Presidential Succession Law Of 1947

A Proposal To Change Presidential Succession Law Back To Before 1947 Revision

It is clear, to anyone who really analyzes the situation, that the Presidential Succession Law of 1947 needs to be rolled back to what it was between 1886-1947.

The earlier succession law provided that the President’s cabinet members, starting with the Secretary of State, would follow the Vice President in the line of Presidential succession.

The 1947 law changed that to the Speaker of the House of Representatives and the President Pro Tempore of the Senate as ahead of the cabinet members.

That has been a mistake, as it has caused those two office holders often to be from the opposition party, as under Harry Truman 1947-1949; Dwight D. Eisenhower 1955-1961; Richard Nixon 1969-1974; Gerald Ford 1974-1977; Ronald Reagan 1987-1989 and also for the Speaker from 1981-1987; George H. W. Bush 1989-1993; Bill Clinton 1995-2001; George W.Bush 2001-2003 for the President Pro Tempore, and 2007-2009; and Barack Obama 2011-2017.

That is 38 years out of 70, and also six years for the Speaker and two years for the President Pro Tempore in addition, for a grand total of 46 of 70 years, two thirds of the time.

This has helped to promote stalemate and gridlock much too often, and has led to lack of continuity fear if a President had left office.

Luckily, that only happened twice in the first 27 years, and now it is 41 years since the last President left office early, a trend that is defying American history for turnover of the Presidency during a term, which happened seven times between 1841 and 1945!

The Secretaries of State have often been major figures, and since foreign policy is so crucial now, more than ever, the need for a Secretary of State to be second in line to be President, and a Secretary of the Treasury to be third in line, outweighs the idea of an often mediocre Congressman and a overly aged US Senator being next in line instead! And the importance of party loyalty and support of the President in office also is a major factor.

Presidential Succession Law Of 1886-1947 Needs To Be Renewed!

In 1947, the Republican controlled 80th Congress, in a fit of partisanship and anti FDR sentiment, changed the Presidential Succession Law of 1886, enacted during the first term of President Grover Cleveland.

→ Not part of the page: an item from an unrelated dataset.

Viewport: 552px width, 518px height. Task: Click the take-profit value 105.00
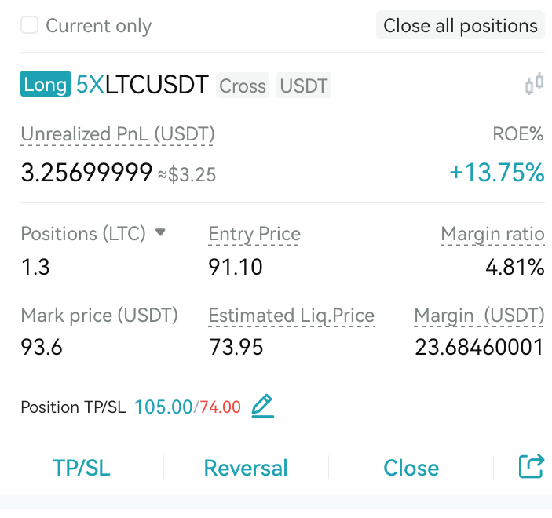click(x=163, y=407)
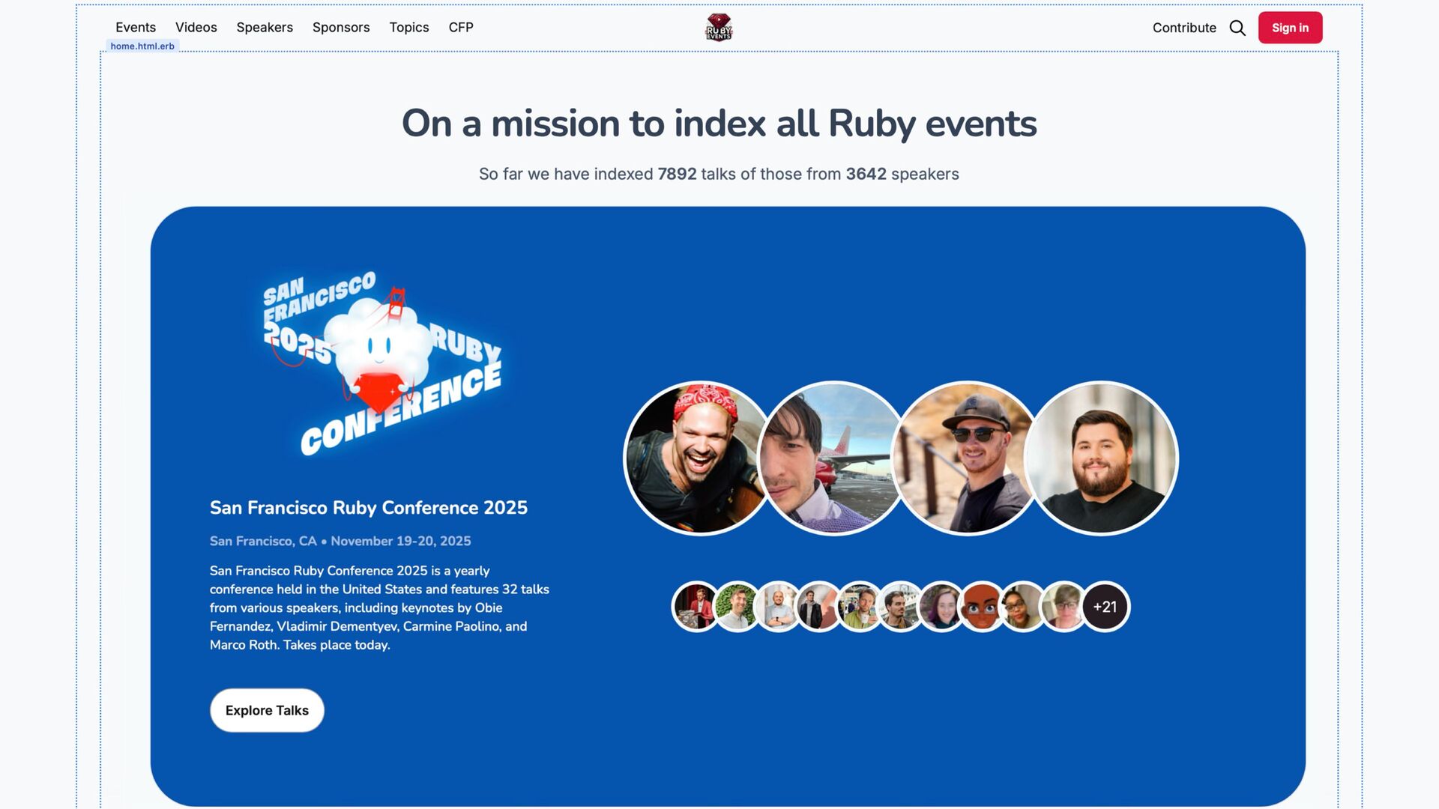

That law made the succession for the Presidency beyond the Vice President to be as follows: Secretary of State, Secretary of the Treasury, Secretary of War, Attorney General, and then other cabinet agencies, including Interior and Agriculture.

That law made sense, as it meant that in case of tragedy hitting the President and Vice President, that members of  that President’s cabinet, people loyal to him, knowledgeable in  foreign and defense policies, and domestic policies, would be next in  line, in case of an emergency.

But the Republicans after World War II were furious that Franklin D. Roosevelt had been elected four times, so not only added the 22nd Amendment, limiting any future President to two elected term, or a maximum of ten years if he succeeded during a term, but also decided to make the Speaker of the House and the President pro tempore of the Senate second and third in line behind the Vice President.  That, of course, meant, that if anything had happened to President Harry Truman, and with no Vice President for the remainder of that term of office, that Speaker Joseph Martin, a Republican, would have succeeded him.

The idea of having the opposition party gain the Presidency during a term due to a tragedy was not based on what was good for the nation, but pure partisanship by the GOP.

But now, the extremism in the GOP, including the Tea Party Movement right wing whackos, makes the idea of John Boehner, or some other Republican gaining power of the executive branch under a Democratic administration totally reprehensible, as that would mean a dramatic turn to the far Right, although the people voted in a Democratic administration.  Also, the President pro tempore of the Senate, a position which is honorary based on seniority in the majority party in the Senate, brings the danger, not only of partisanship, but also the reality of a very old Senator, unfit to serve, being third in line for the Presidency, and at the time of Truman, second in line to be President!

That is why there is a need to repeal the 1947 law and return to the 1886 law, which makes the most sense, as the Speaker of the House, while elected, is only chosen by one Congressional district out of 435, and is therefore NOT representative of the nation, as much as a cabinet member, selected by the President but subject to Senate confirmation, is representative of the policies and ideals of the elected President!

The likelihood of this happening short term is near zero, but it is worthy of consideration for the near future!